Varieties: There are a number of varieties sold in Australia – the most common being White mushrooms, which come in three sizes – button (the smallest size, with closed ‘gills’), cup and flat. Flat mushrooms have dark-coloured ‘gills’ that are fully open, and a dense texture. Other speciality types of mushrooms include: Oyster, which have a fan shape; Shiitake, which has a brown top and greyish gills and a distinct meaty texture; Swiss browns, which are light brown in colour; Enoki, which have a long slender stalk and a head about the size of a pea; and Portobello, which are very large and flat.
Buying: Select mushrooms that are dry and firm. They may have a bit of dirt on them, but that can be easily wiped away. Avoid ones that are slimy or wilted.
Storing: Store mushrooms in a cloth or paper bag in the fridge and use within three days.
Preparing: Mushrooms shouldn’t be washed or peeled. Simply wipe them with a damp cloth. Both the head and the stalk can be used, and mushrooms can be eaten raw or cooked. Add them to salads, soups, stews or stir-fries; grill for a delicious breakfast side or a dinner entrée; make them a pizza topping or bake them and add them to homemade burgers.
4 quick ways with mushrooms
As an alternative to carrots and celery sticks, try ‘crispy’ mushrooms: Wipe 25 mushrooms clean. In a plastic bag, mix 1 1/2 cups crushed cornflakes with 1/4 cup sesame seeds. Dip mushrooms in a beaten egg, add to plastic bag and shake to coat. Remove and arrange on a lined baking tray. Bake for 20 minutes at 180ºC and serve with your favourite dip (try using a roasted capsicum dip).

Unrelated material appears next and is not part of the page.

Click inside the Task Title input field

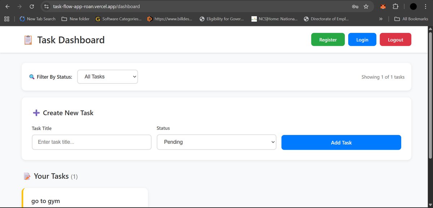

Try this easy side dish: combine 3 large handfuls of button mushrooms with 2 handfuls of halved Swiss brown mushrooms in a large baking dish. Spray with oil, add 2 thinly sliced garlic cloves, some thyme leaves and pepper to taste. Toss to combine and bake in a preheated oven at 200ºC for 20–25 minutes. Before serving, top with crumbled reduced-fat feta.
Make your omelette a mushroom-filled treat by adding sliced, cooked mushrooms, chopped chives, green onions and grated Swiss cheese.
For a light meal, top roasted flat mushrooms with a mixture of reduced-fat ricotta, chopped green onions, sun-dried tomatoes and parmesan. Grill until the cheese turns golden and serve with a green salad.
Did you know? Studies show that mushrooms have a convincingly ‘meaty’ texture in casseroles, sauces and stews – but unlike meat, they’re a low-kJ food.